8. The Sample Size for the Training Set

This question is not applicable. The context is the validation of a reprocessing procedure for a medical device, not a machine learning algorithm. Therefore, there is no "training set" in the sense of data used to train an AI model. All described studies are essentially "test sets" or validation experiments for the reprocessing method itself.

9. How the Ground Truth for the Training Set Was Established

This question is not applicable as there is no training set for an AI/algorithm in this submission.

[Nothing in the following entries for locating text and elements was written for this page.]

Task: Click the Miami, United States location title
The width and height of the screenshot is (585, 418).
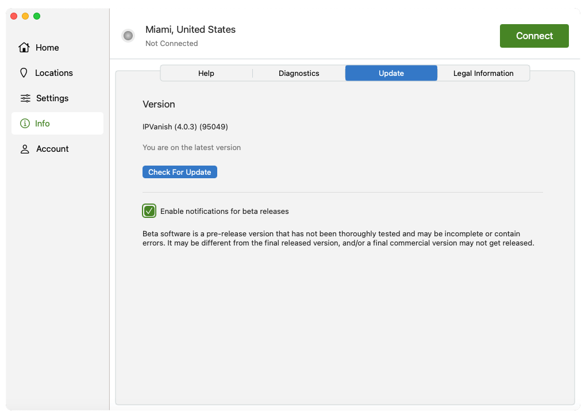Action: (x=190, y=29)
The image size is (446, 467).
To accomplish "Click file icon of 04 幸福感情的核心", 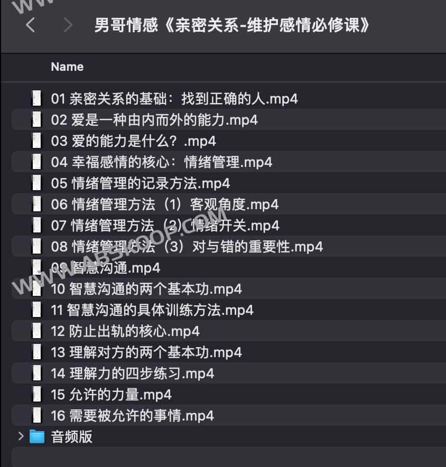I will coord(36,162).
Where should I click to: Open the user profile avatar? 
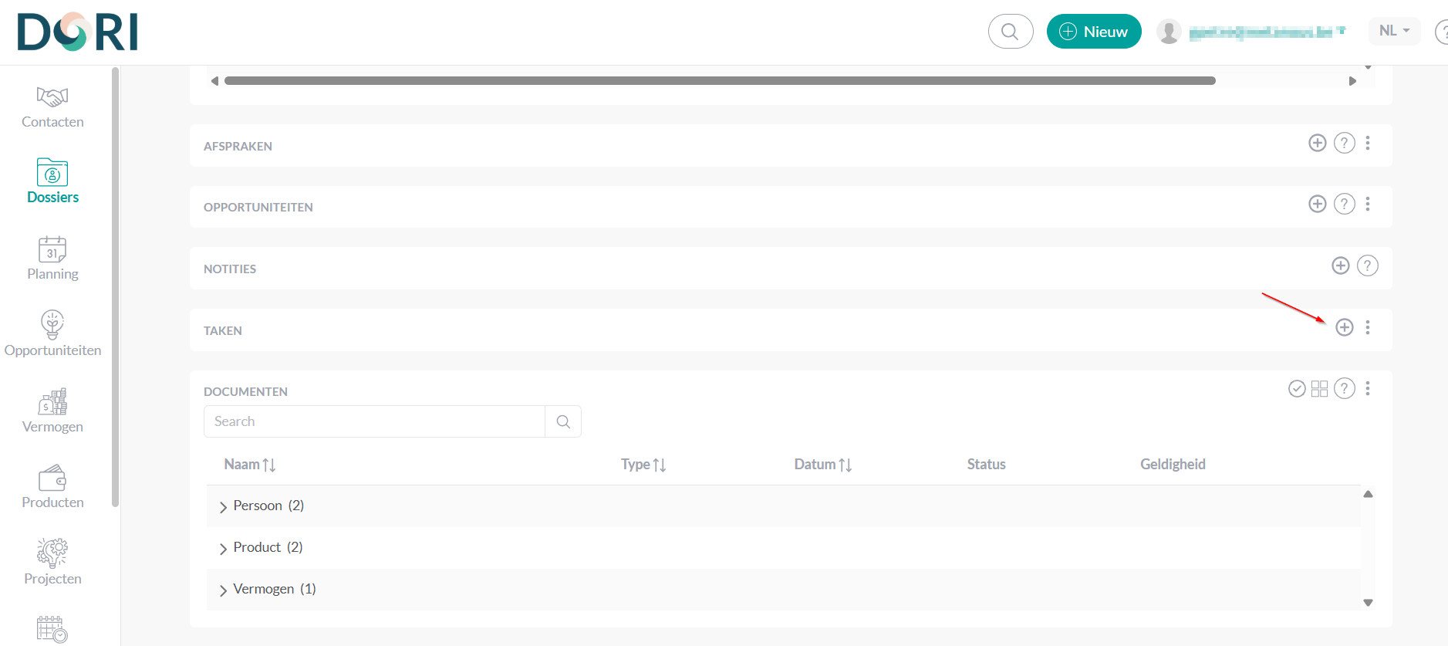[x=1169, y=32]
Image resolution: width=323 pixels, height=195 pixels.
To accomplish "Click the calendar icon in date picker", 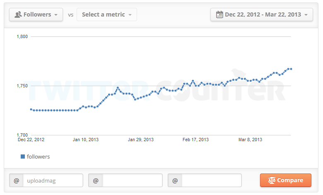I will tap(219, 14).
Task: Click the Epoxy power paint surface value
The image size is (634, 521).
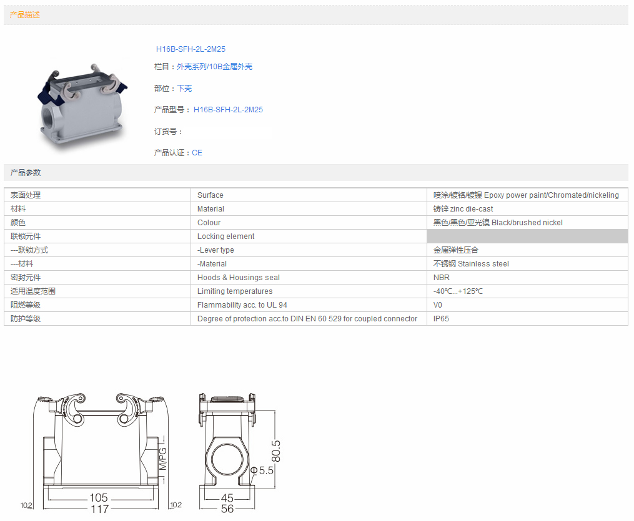Action: [x=526, y=195]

§ 876.5820 Hemodialysis system and accessories.

(a)
Identification. A hemodialysis system and accessories is a device that is used as an artificial kidney system for the treatment of patients with renal failure or toxemic conditions and that consists of an extracorporeal blood system, a conventional dialyzer, a dialysate delivery system, and accessories. Blood from a patient flows through the tubing of the extracorporeal blood system and accessories to the blood compartment of the dialyzer, then returns through further tubing of the extracorporeal blood system to the patient. The dialyzer has two compartments that are separated by a semipermeable membrane. While the blood is in the blood compartment, undesirable substances in the blood pass through the semipermeable membrane into the dialysate in the dialysate compartment. The dialysate delivery system controls and monitors the dialysate circulating through the dialysate compartment of the dialyzer.(1) The extracorporeal blood system and accessories consists of tubing, pumps, pressure monitors, air foam or bubble detectors, and alarms to keep blood moving safely from the blood access device and accessories for hemodialysis (§ 876.5540) to the blood compartment of the dialyzer and back to the patient.
(2) The conventional dialyzer allows a transfer of water and solutes between the blood and the dialysate through the semipermeable membrane. The semipermeable membrane of the conventional dialyzer has a sufficiently low permeability to water that an ultrafiltration controller is not required to prevent excessive loss of water from the patient's blood. This conventional dialyzer does not include hemodialyzers with the disposable inserts (Kiil type) (§ 876.5830) or dialyzers of high permeability (§ 876.5860).
(3) The dialysate delivery system consists of mechanisms that monitor and control the temperature, conductivity, flow rate, and pressure of the dialysate and circulates dialysate through the dialysate compartment of the dialyzer. The dialysate delivery system includes the dialysate concentrate for hemodialysis (liquid or powder) and alarms to indicate abnormal dialysate conditions. This dialysate delivery system does not include the sorbent regenerated dialysate delivery system for hemodialysis (§ 876.5600), the dialysate delivery system of the peritoneal dialysis system and accessories (§ 876.5630), or the controlled dialysate delivery system of the high permeability hemodialysis system § 876.5860).
(4) Remote accessories to the hemodialysis system include the unpowered dialysis chair without a scale, the powered dialysis chair without a scale, the dialyzer holder set, dialysis tie gun and ties, and hemodialysis start/stop tray.
(b)
Classification. (1) Class II (performance standards) for hemodialysis systems and all accessories directly associated with the extracorporeal blood system and the dialysate delivery system.(2) Class I for other accessories of the hemodialysis system remote from the extracorporeal blood system and the dialysate delivery system, such as the unpowered dialysis chair, hemodialysis start/stop tray, dialyzer holder set, and dialysis tie gun and ties. The devices subject to this paragraph (b)(2) are exempt from the premarket notification procedures in subpart E of part 807 of this chapter subject to the limitations in § 876.9.